For sync: it seems the idea is for the worker to render into an OffscreenCanvas, then postMessage an ImageBitmap created with transferToImageBitmap from worker to main thread for drawing. It seems like it would need to allocate a new bitmap for each frame. Currently Theseus puts the pixel data in shared memory and the main thread copies it out (required to create an ImageData), which at least in principle could reuse the copy buffer (though it currently doesn't), which seems better? https://github.com/evmar/theseus/blob/a5a849dbcf8046a2d1837a...
For async: in this the idea is have the worker render into an OffscreenCanvas linked to the on-screen one. But it seems to get an OffscreenCanvas in a worker, the main thread canvas must .transferControlToOffscreen() it to the worker. Under the current synchronization model[1] the only time the worker can receive a message is during startup, because the rest of the time it's deep in its own wasm call stacks. This means that if the worker needs to resize its canvas and then paint to it, it's stuck.
[1] I wrote "current" because after writing this post I learned about JSPI which might help with this.
IIRC the transferToImageBitmap path is efficient and doesn't necessarily copy anything. The APIs are designed to allow the ImageBitmap you get to be a reference to the GPU texture that is the backbuffer of the canvas, not a copy. When you transfer it to the main thread you are supposed to draw it using an ImageBitmapRenderingContext, which doesn't need to do an extra blit. It's just directly composited with the rest of the page, all staying on the GPU. In theory if it's a full screen canvas with no DOM on top the browser could even skip compositing entirely though I don't know if that's implemented anywhere.
Of course there are probably a lot of ways to fall off the fast path. And I guess you are doing software rendering for GDI so you're not starting out with pixels on the GPU in the first place. I'm not sure what the best path is for you but I think you can probably benefit from OffscreenCanvas in some way.
I've gone in circles a few times with how to think about image buffer management because I also support DirectDraw, which is designed to be backed by accelerated graphics, with operations like scaling bitblit. (Currently the Theseus implementation uses a shared "Surface" type as the backing store for both GDI Windows and DirectX Surfaces.)
It's a bit complicated by a few things. (1) DirectX surfaces can be "locked" to access as pixel buffers, so any accelerated surface indirection I guess would need to be able to copy pixels back down into emulator memory. Which I guess I could just implement. (2) There's a bunch of different modes for operations like bitblit like setting a color key for transparency that I can't implement with the canvas API, so I think I'd need to use GL shaders if I want acceleration, not just canvas.
It too uses WASM, but for running non-Rust programs in sandboxes. Everything else is Rust. Hmm.. Last updated in 2024 though.

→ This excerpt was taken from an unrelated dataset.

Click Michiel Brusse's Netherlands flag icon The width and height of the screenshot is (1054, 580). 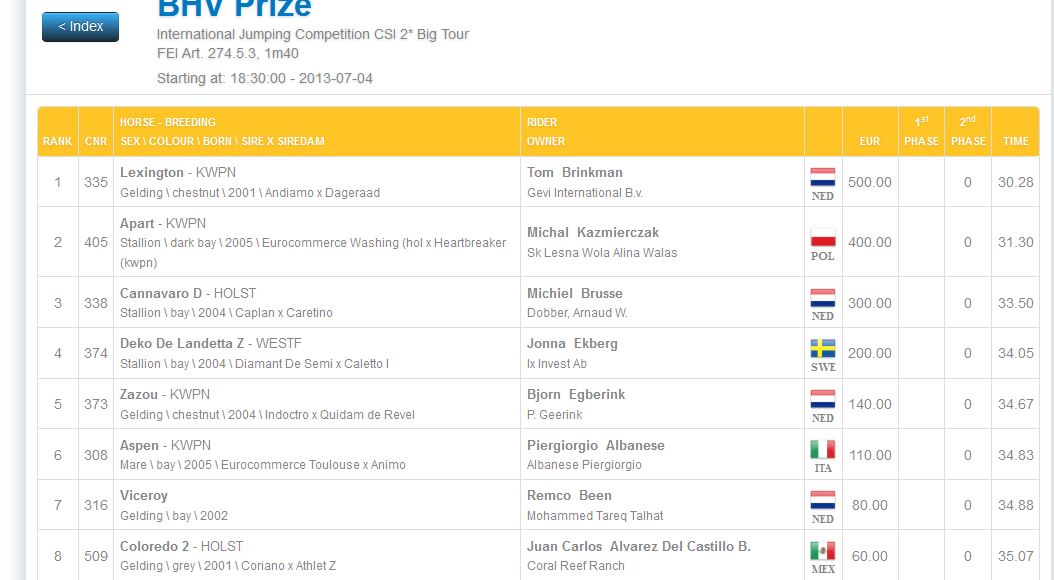coord(823,298)
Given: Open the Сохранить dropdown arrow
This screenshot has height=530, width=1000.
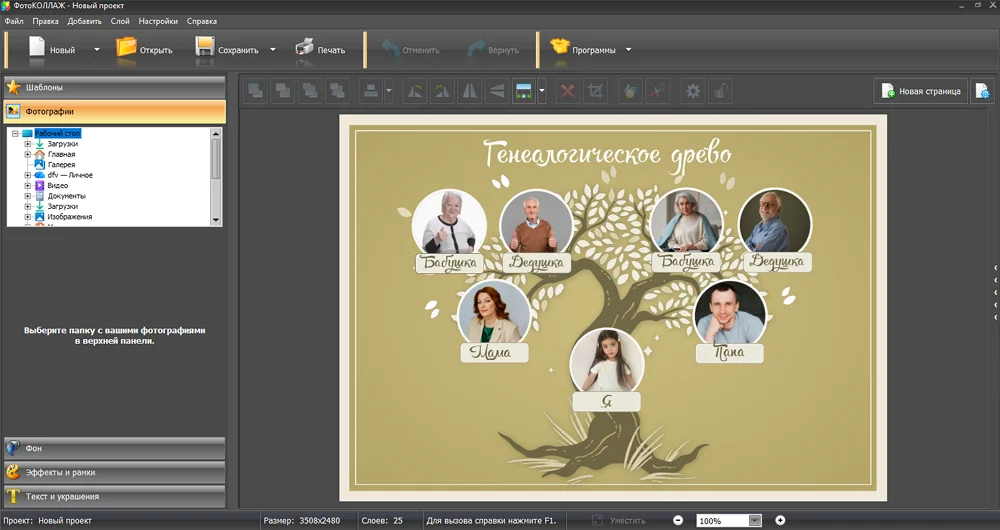Looking at the screenshot, I should [273, 49].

These branded projects become difficult to remember when everything has a random non-mnemonic name.
It's just a matter of time before we'll have a universal executable/binary translator that can run any program from any OS. These are artificial constructs when you think about it.
People have been working on these layers for a long time. It's understood that programs are almost always fundamentally portable and only unable to run due to peculiarities. Smoothing over those differences in format, whether they be at the machine code layer, API layer, whatever, is doable but difficult. Props to qemu, Wine, DXVK, etc.
The pain points about threading in the browser and debugging wasm are the two problems I ran into on another project. I hope we can get some improvements in both areas because wasm would be a lot easier to work with if developers didn't have to fight both of those topics.
Looks like just enough was supported to run minesweeper. Impressive though.
https://github.com/danoon2/Boxedwine looks interesting in this space, but unfortunately it can't really run anything remotely modern in practice (though if you're looking at 20th century Windows software it will likely be capable of running it).